▸ Task:
Your answer should be every line of the records that contains the word "уплотнительные".

▸ Data shown:
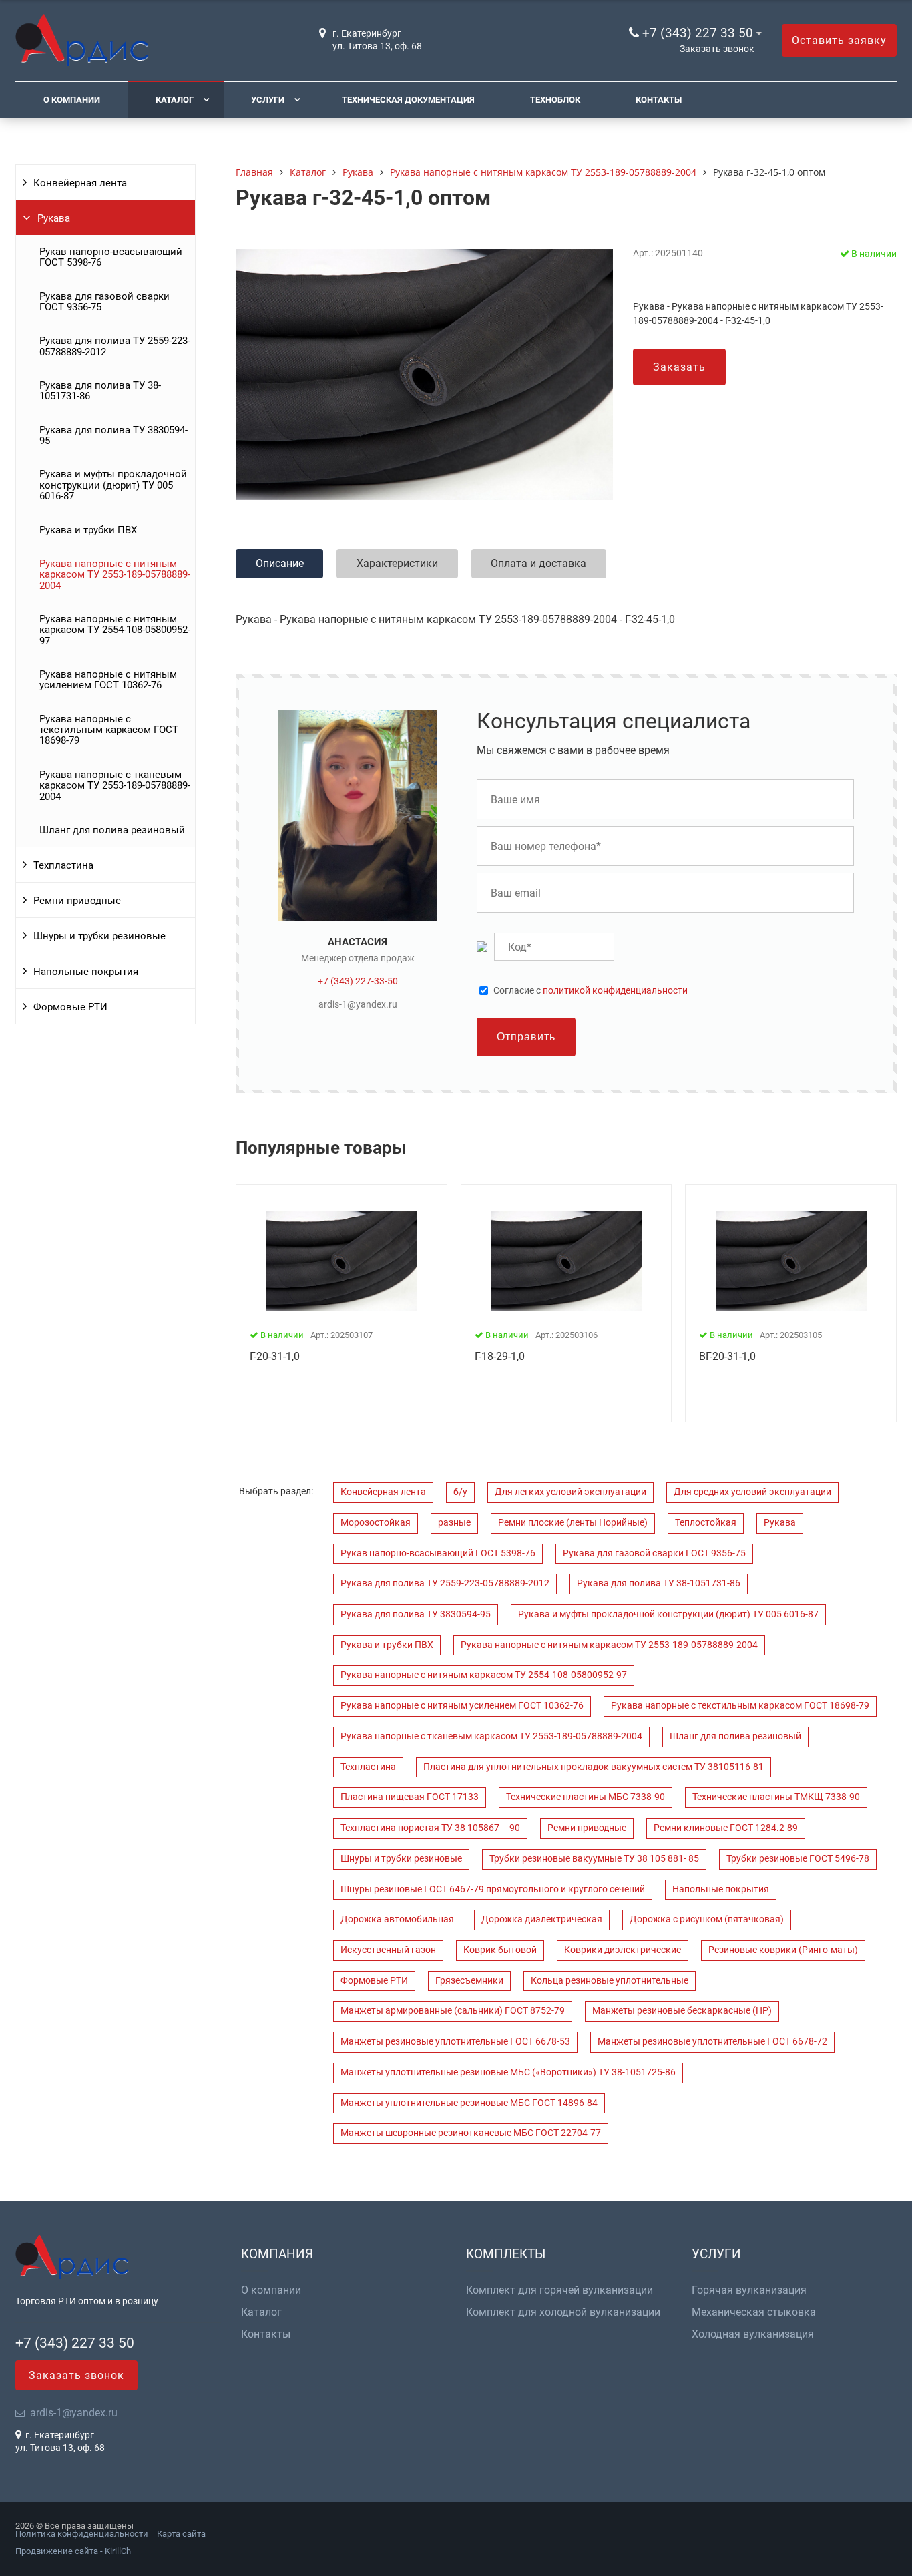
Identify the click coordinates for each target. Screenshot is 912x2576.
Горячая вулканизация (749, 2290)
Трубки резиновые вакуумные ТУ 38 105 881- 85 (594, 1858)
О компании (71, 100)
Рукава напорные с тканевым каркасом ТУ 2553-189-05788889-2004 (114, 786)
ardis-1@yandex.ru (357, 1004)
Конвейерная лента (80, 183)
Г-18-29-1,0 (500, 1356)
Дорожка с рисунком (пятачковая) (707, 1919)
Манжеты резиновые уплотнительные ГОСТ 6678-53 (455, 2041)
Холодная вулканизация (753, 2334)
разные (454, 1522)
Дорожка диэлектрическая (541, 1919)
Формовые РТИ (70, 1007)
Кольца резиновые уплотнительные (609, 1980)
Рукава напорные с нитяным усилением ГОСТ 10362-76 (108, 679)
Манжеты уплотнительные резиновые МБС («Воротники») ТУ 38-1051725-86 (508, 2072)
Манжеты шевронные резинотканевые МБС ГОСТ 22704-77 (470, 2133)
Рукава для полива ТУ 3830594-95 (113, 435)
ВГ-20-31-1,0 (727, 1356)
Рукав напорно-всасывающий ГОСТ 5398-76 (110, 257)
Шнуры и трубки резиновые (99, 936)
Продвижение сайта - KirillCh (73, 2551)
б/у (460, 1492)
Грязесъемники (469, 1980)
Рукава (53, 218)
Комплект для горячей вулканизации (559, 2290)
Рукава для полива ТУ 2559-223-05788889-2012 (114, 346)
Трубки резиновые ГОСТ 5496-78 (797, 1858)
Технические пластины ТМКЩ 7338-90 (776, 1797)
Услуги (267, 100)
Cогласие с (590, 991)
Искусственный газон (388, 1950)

--

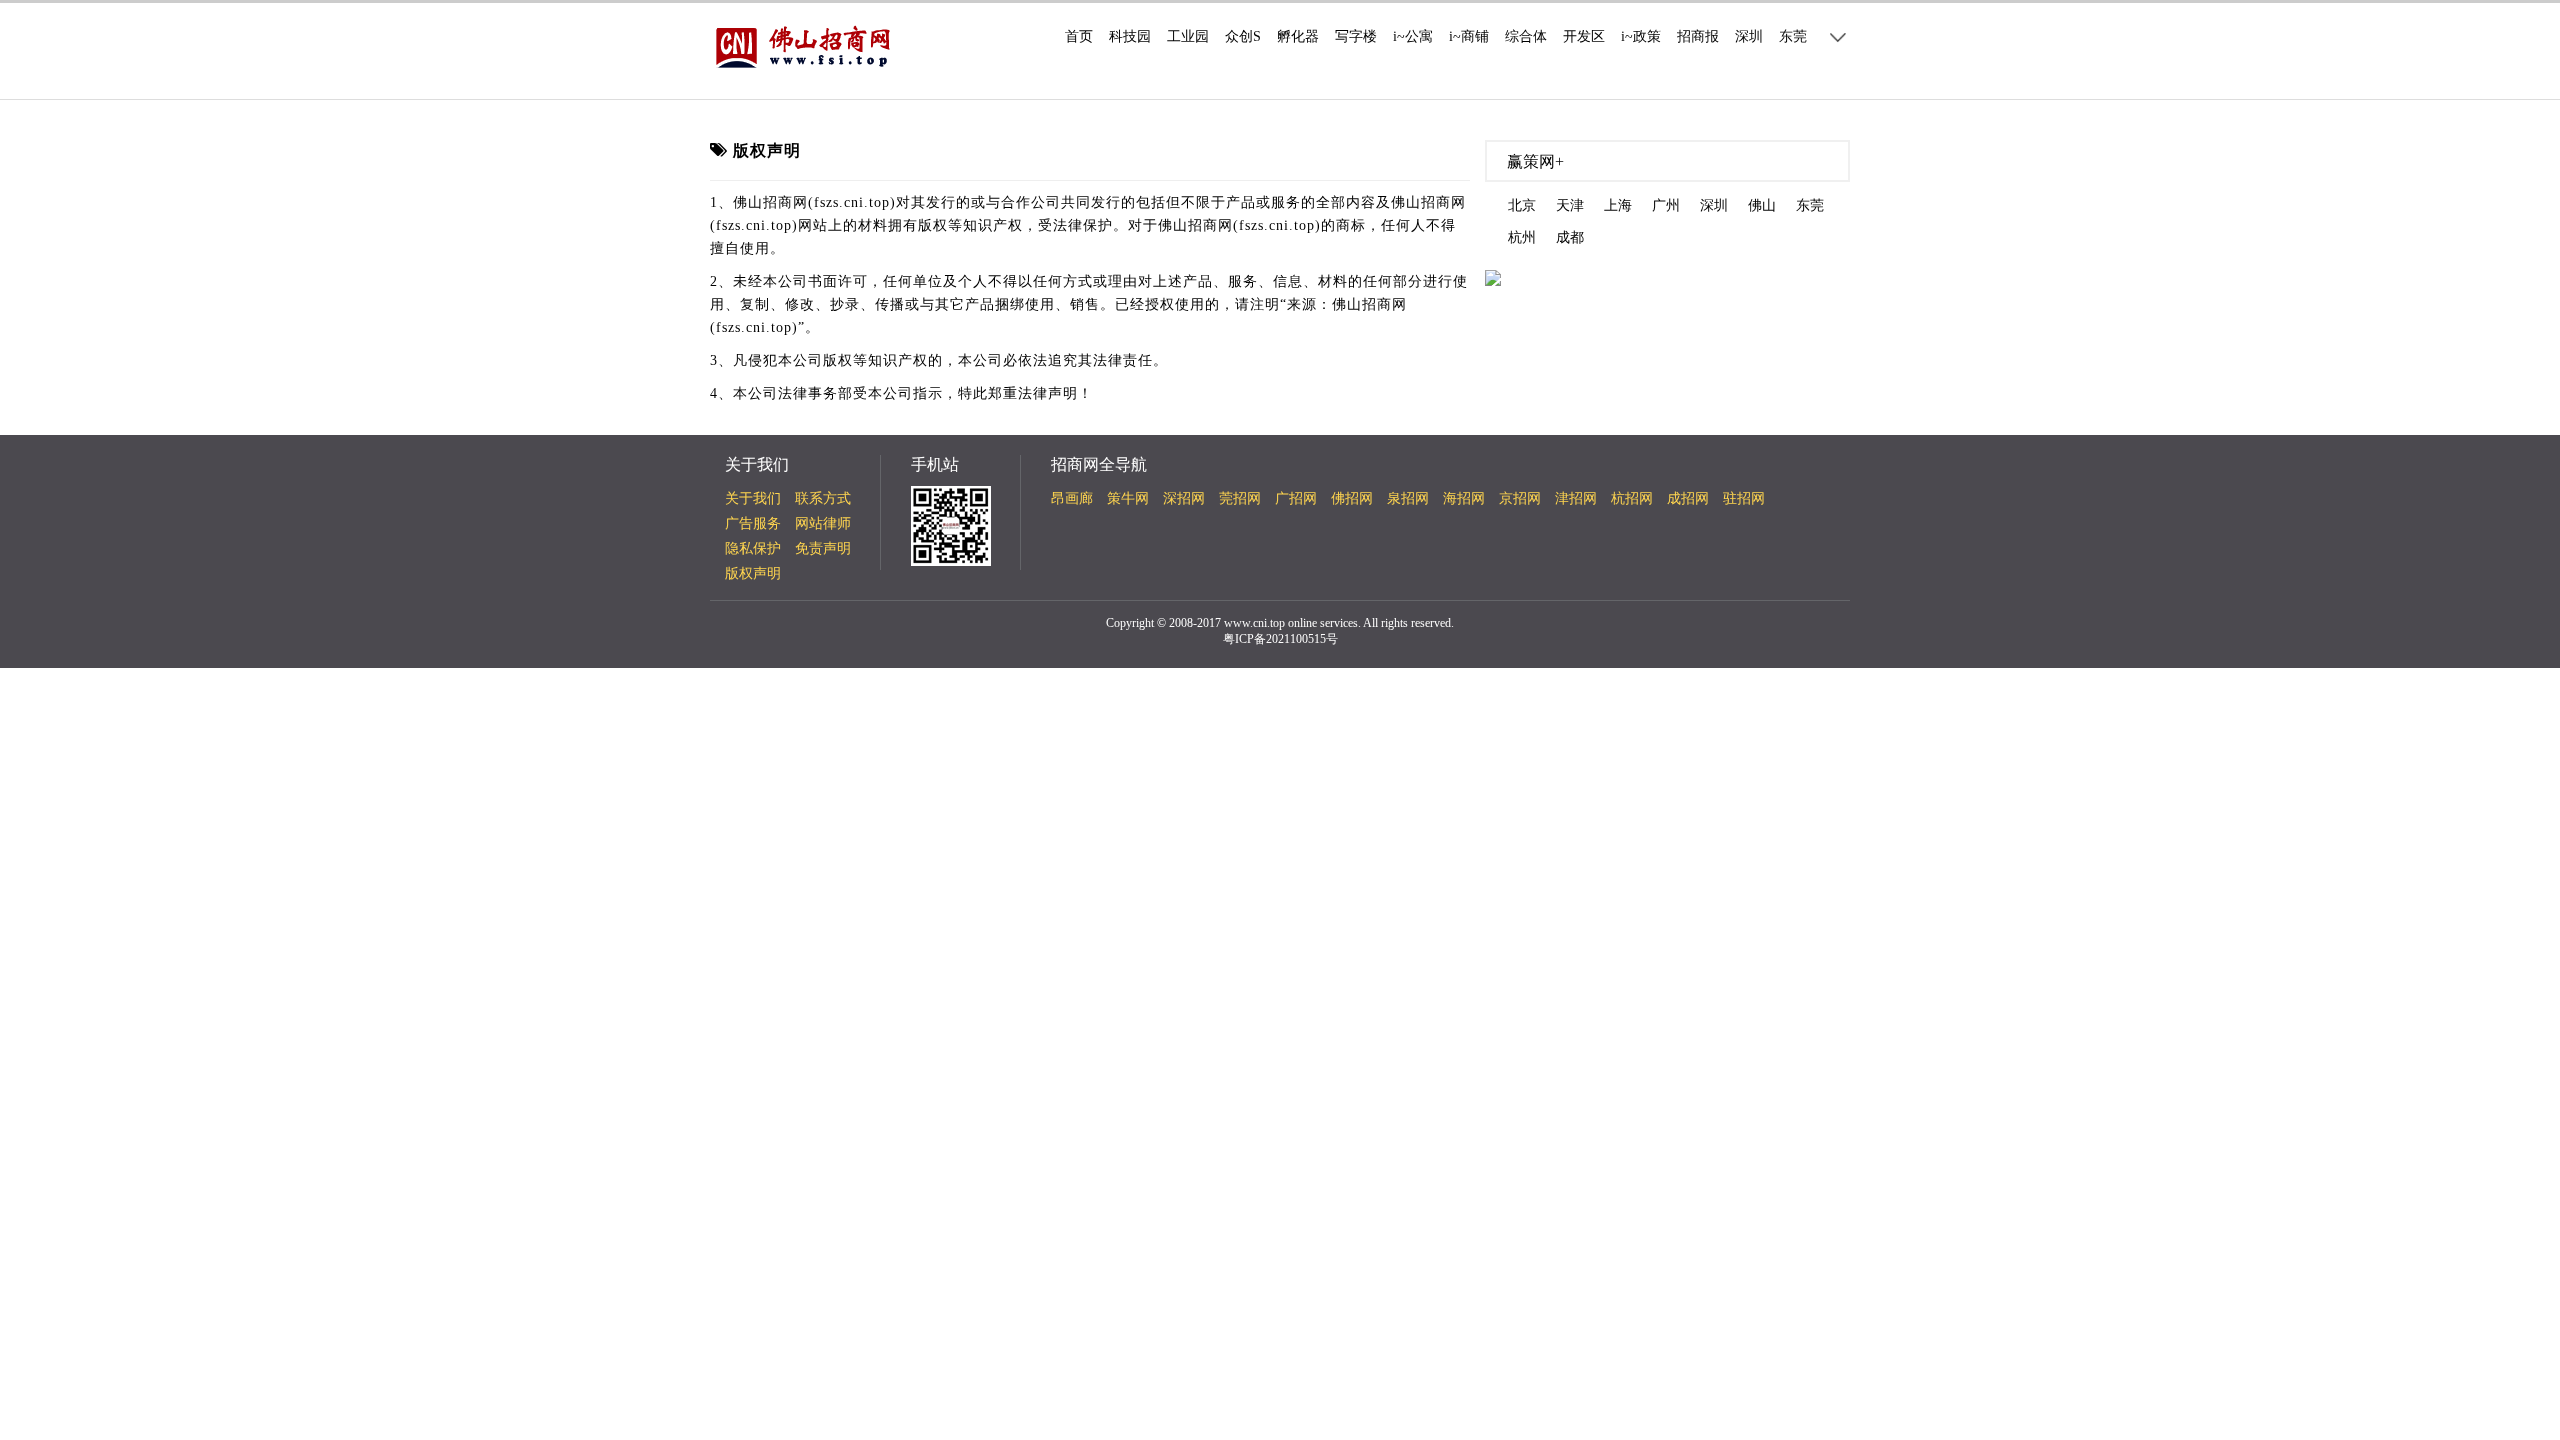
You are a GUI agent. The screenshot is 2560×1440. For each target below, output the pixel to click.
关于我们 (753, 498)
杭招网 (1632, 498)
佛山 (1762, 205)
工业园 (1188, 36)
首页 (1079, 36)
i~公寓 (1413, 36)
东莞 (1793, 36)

▸ Response area:
Манжеты резиновые уплотнительные ГОСТ 6678-53 (455, 2041)
Кольца резиновые уплотнительные (609, 1980)
Манжеты уплотнительные резиновые МБС («Воротники») ТУ 38-1051725-86 (508, 2072)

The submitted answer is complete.